As a relatively new concept, the information bottleneck idea can help to enhance and change how we use ANNs and related systems to model cognitive function. One way that this theory can help is by helping us to better understand the paradigms that support neural network functions. For instance, if the principle illustrates how only a certain feature set is retained by the system, we start to see how this “data discrimination” makes a network “ape” the human brain, and engineers can add that into neural network models. The idea here is that, eventually, neural network technology will become more of a “universal” concept, not just the province of a privileged few. Currently, companies are on the hunt for scarce AI talent; theories like the information bottleneck theory can help to spread knowledge about neural networks to the layperson and to “middle users” – those who may not be “experts” but may help in the emergence and dissemination of neural network technologies.
Another important value of the information bottleneck is that engineers can start to train systems to work in a more precise way.
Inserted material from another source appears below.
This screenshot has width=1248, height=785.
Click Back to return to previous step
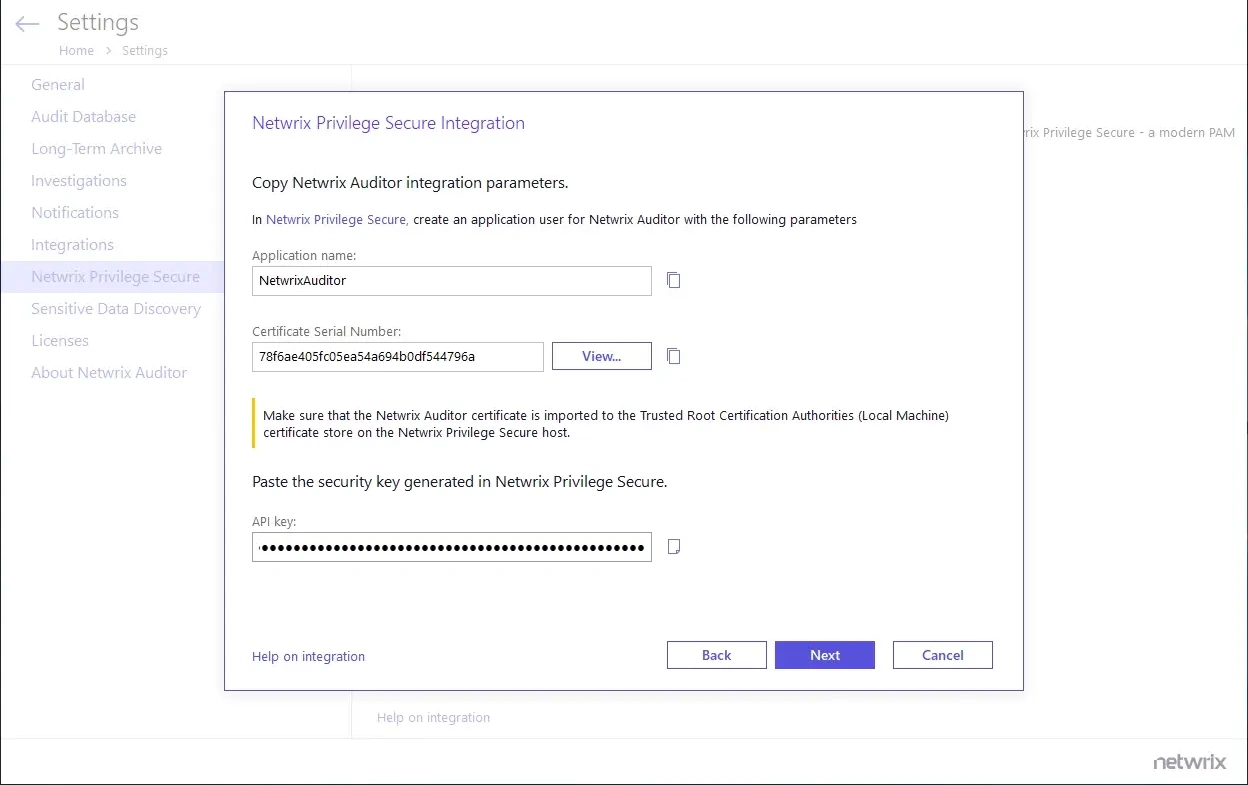point(716,655)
Having some top-level guidelines for system architecture can streamline the evolution of these types of technologies, and having a more defined idea of deep learning principles is therefore valuable in the IT world.
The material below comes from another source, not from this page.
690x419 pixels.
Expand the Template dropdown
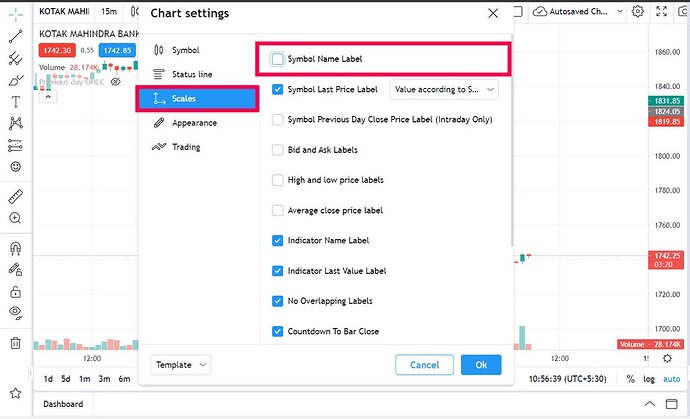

In general, the vanguard working on AI will continue to look at specifically how neural networks work, including the idea of “relevant information” and how systems discriminate to perform functions. One example is in image or speech processing, where systems have to learn to identify many variations as “objects.” In general, the information bottleneck shows a particular view of how a neural network would work with those objects, and specifically how these data models process information.